Капитан, рывками двигаясь от камня к камню, выпускал пули одну за другой. Никто из наших бойцов не стрелял. Я увидел, что склон горы покрыт телами моджахедов. И вдруг понял, что каждый выстрел Мешкова достигает цели. Он был стрелком от бога или, точнее сказать — от дьявола!.. Вот приподнялась над валуном фигура душмана с зажатым в руках гранатометом. Бросок Мешкова. Выстрел! Гранатомет отлетел в сторону, тело безвольно повисло на камне. Душманы встают и яростно бросаются вперед! Перемещение Мешкова, выстрел — и главарь, подавший команду, заваливается спиной на землю…
ЛЕНЬКА. Я где-то читал, что львы именно так и поступают. Если львиный прайд с их территории вытесняет свора гиен, то лев неторопясь вычисляет самку, подающую команды. Потом, невзирая на укусы и нападения презренных животных, он несется через свору, врывается в центр, и разрывает в клочья самку-лидера. Сразу после этого гиены рассыпаются, и прайд остается на своей территории, а льву — почет и уважение от самок и детей.
ЖОРА. Возможно. Но здесь немного по-другому. Как говорится, на место одного имама придет другой. Если Мешков подстрелил командира, то это не значит, что не появится новый… Он, естественно, появился. Капитан тут же пристрелил и его! И следующего! И дальнейшего! А пока совещались насчет последнего, командир роты ухлопал еще десяток рядовых. Я видел, что за десять минут он отправил к гуриям более сотни моджахедов!
ЛЕНЬКА. И что дальше?
ЖОРА. Когда они поняли, что будут перебиты, то попытались сбежать. И тут я поднял всех в атаку. Если честно, то нервы не выдержали. Поднялся и — вперед! За мной пошли все. Только Мешков уселся на землю, и с усталой улыбкой наблюдал за нашим вдохновенным порывом. В результате мы перебили несколько десятков «духов» и взяли пленных…
ЛЕНЬКА. К чему ты мне все это рассказал?
ЖОРА. Потом, когда все закончилось, Мешков отозвал меня в сторону и сказал: «Мовсесян, запомни, если бой уже выигран, не надо идти в атаку. Нужно действовать без эмоций. Эмоция — плохая вещь для производства точного выстрела».
ЛЕНЬКА. Где-то я уже это слышал. По-моему, у Профессора.
ЖОРА. Вот то-то и оно…
ЛЕНЬКА. Значит, Профессор та еще рыба?
КОНТУШЁВСКИЙ. А что я говорил?
ЖОРА. Вот, блин, подслушал! И козлом, ведь, обзывали.
КОНТУШЁВСКИЙ. Сами вы козлы. А я не зря в свое время жалованье получал. Умею добывать сведения.
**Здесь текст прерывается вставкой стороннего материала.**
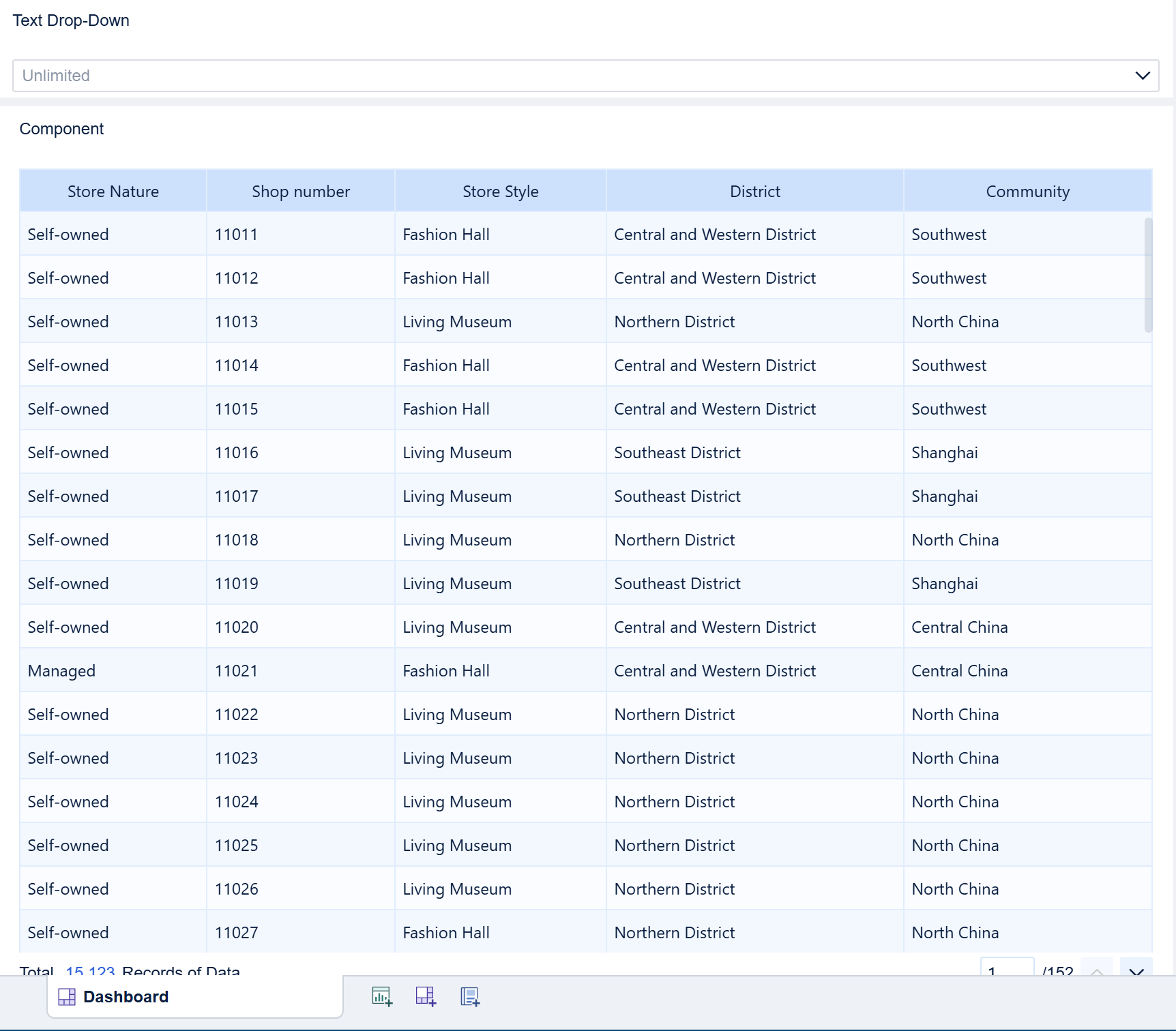Image resolution: width=1176 pixels, height=1031 pixels.
Task: Create a new chart component
Action: tap(382, 996)
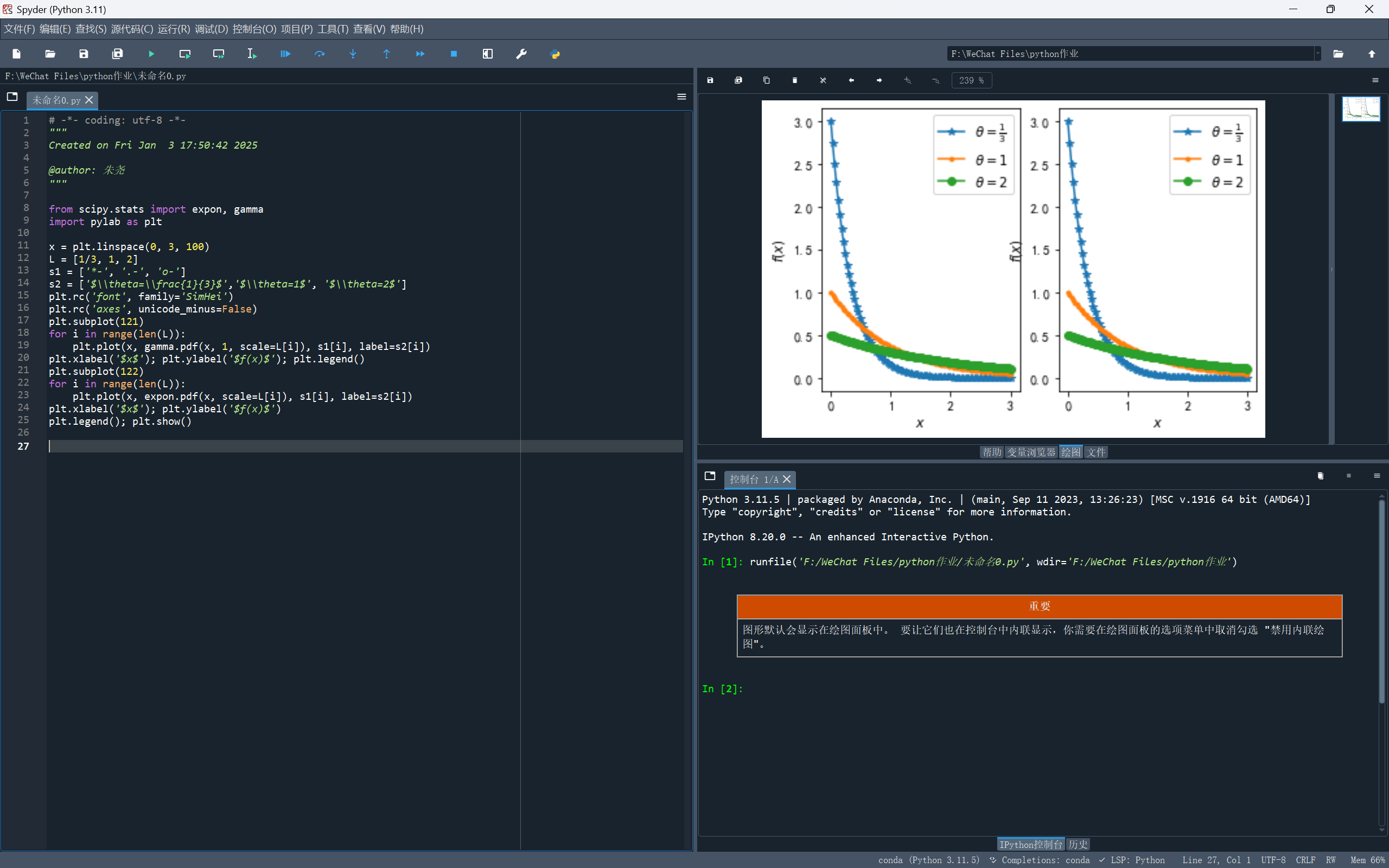Open the plots pane options hamburger menu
ЛЕНЬКА. Без щипцов и каленого железа?
КОНТУШЁВСКИЙ. С щипцами сведения добываются быстрее. А тут — жди, пока вы соизволите проболтаться. Но дело не в этом. А знаете, в чем? В том, что капитан Мешков и Профессор — одно и то же лицо!
ЖОРА. Мы и без тебя догадались.
КАЛИГУЛА. Я тоже. Кстати, сами вы придурки. А я — император!
ЛЕНЬКА. Так, всем пока. А императору — тем более.
КАЛИГУЛА. Куда вы все? Ну-ка, стоять! Эй! Где вы? Странно…
Мыслемолчание
* * *Раннее утро
КОНТУШЁВСКИЙ. Эй, кто-нибудь!
КАЛИГУЛА. Да.
КОНТУШЁВСКИЙ. Я так понял, что ты вспомнил, кем был?
КАЛИГУЛА. Частично.
КОНТУШЁВСКИЙ. Ну, и как ощущения.
КАЛИГУЛА. Все время чего-то хочется… Ты был палачом?
КОНТУШЁВСКИЙ. Лучшим их них!
КАЛИГУЛА. А как сажают на кол?
КОНТУШЁВСКИЙ. Вон, что тебе интересно…
КАЛИГУЛА. Да. Я — извращенец. Так Профессор считает.
ПРОФЕССОР. Так считает весь мир.
КАЛИГУЛА. Ничего про это не помню. А жаль.
ФЛАВИЙ. Не переживай. Пан Контушёвский тебе напомнит.
КАЛИГУЛА. А почему Пан? Он что, греческий бог?
КОНТУШЁВСКИЙ. Сам ты греческий бог. Пан, — это польское слово, означающее, что перед тобой не быдло низкоутробное, а шляхтич!
КАЛИГУЛА. Что такое шлюхтич? Это имеет отношение к извращениям?
КОНТУШЁВСКИЙ. Р-р-р-р!
ПРОФЕССОР. Конечно, имеет! Он — высококлассный садист.
ЛЕНЬКА.
ЖОРА. Ха-ха-ха!
КАЛИГУЛА. Кто такой садист?
ПРОФЕССОР. Это тот, кто причиняет боль другим и испытывает от этого сексуальное возбуждение.
КАЛИГУЛА. Понял. Я тоже садист.
ПРОФЕССОР. Ура! Контушёвский теперь не один.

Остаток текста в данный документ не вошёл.